%%

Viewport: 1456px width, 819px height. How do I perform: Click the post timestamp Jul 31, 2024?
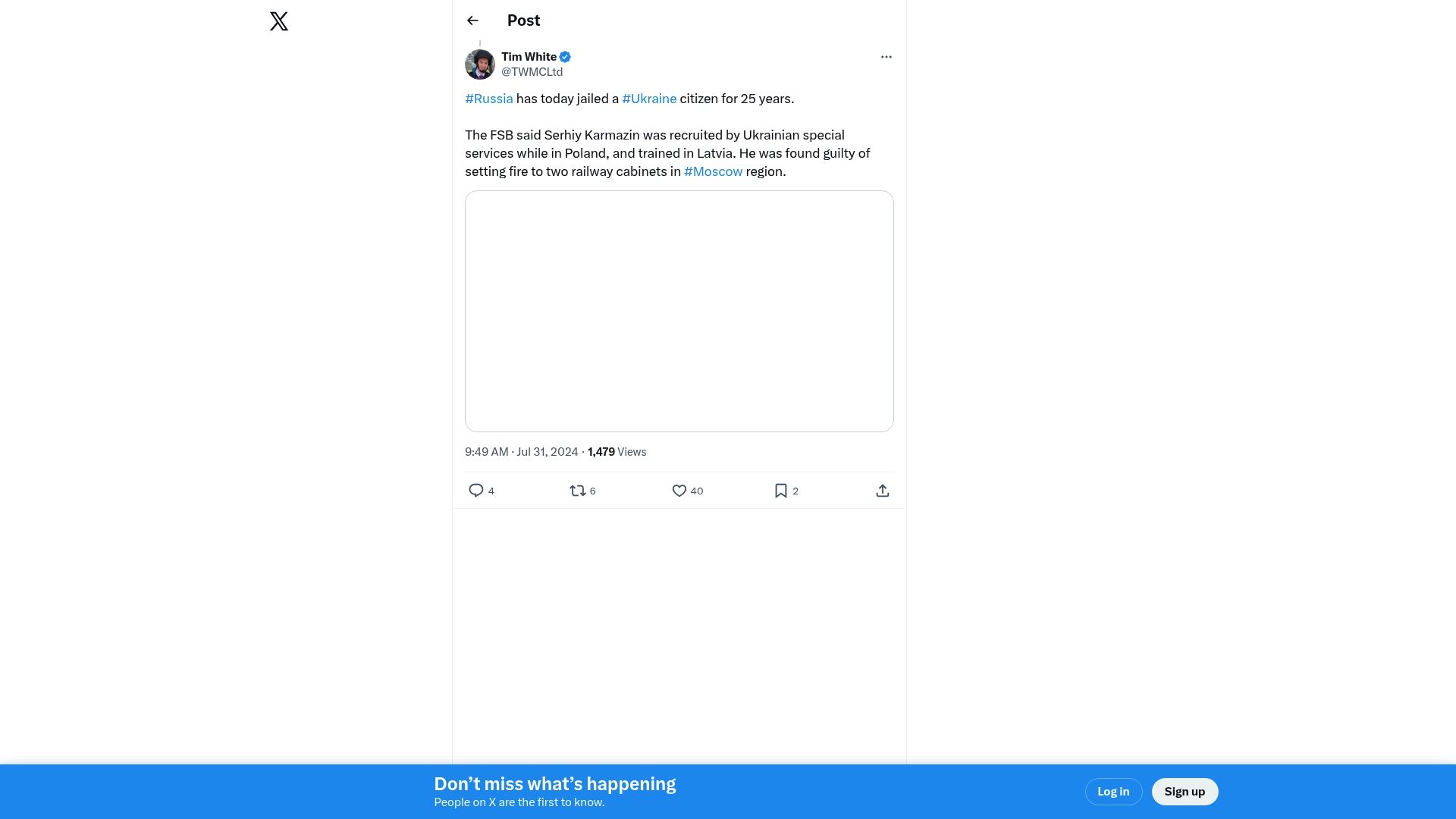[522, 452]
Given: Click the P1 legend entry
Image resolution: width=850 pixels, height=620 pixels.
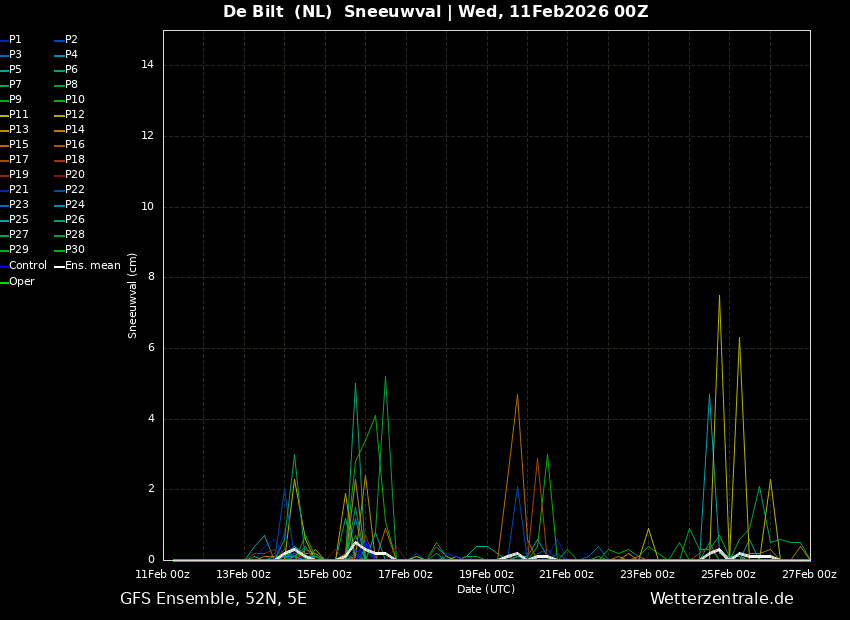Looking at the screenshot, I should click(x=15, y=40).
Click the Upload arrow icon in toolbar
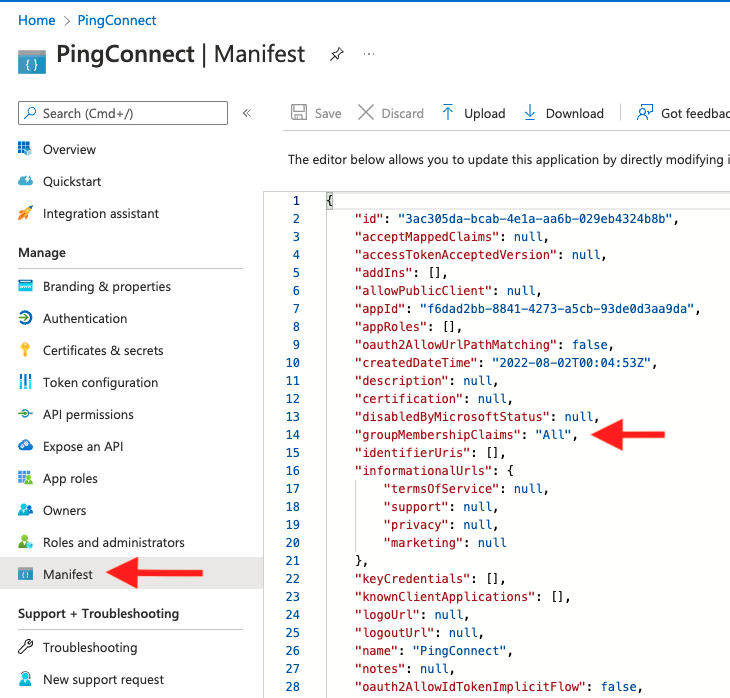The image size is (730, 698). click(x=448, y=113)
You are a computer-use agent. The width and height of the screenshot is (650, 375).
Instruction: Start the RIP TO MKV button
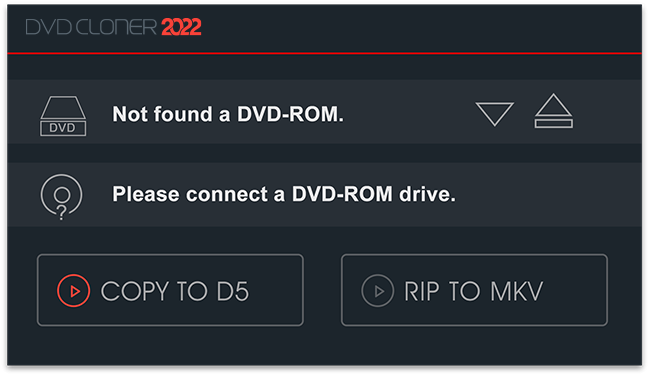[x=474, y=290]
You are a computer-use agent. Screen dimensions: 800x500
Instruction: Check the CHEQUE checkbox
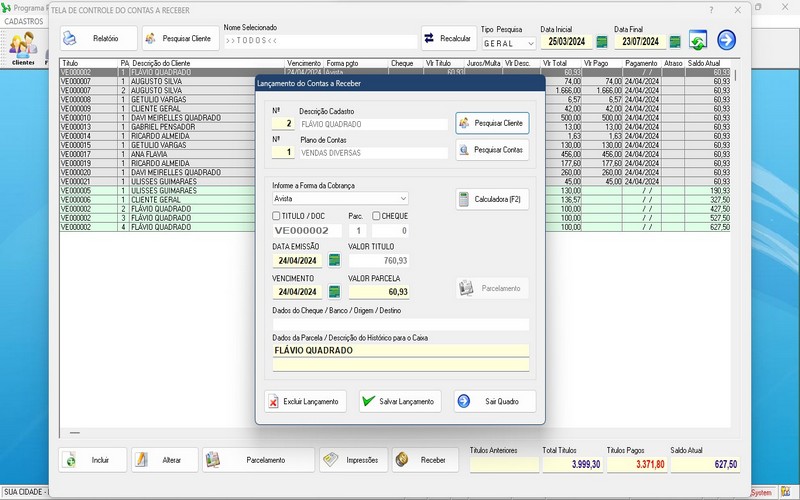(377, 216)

%%
%%

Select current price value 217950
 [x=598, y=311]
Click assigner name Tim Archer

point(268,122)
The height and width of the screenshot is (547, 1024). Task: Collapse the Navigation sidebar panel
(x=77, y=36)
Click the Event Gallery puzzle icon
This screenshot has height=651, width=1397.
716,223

%%

### Task
What lines in the entries contain "computer"? Report each one by copying it.

### Written answer
You are a computer-use agent. The width and height of the screenshot is (650, 375).
You are a computer-use agent. Screen dimensions: 800x500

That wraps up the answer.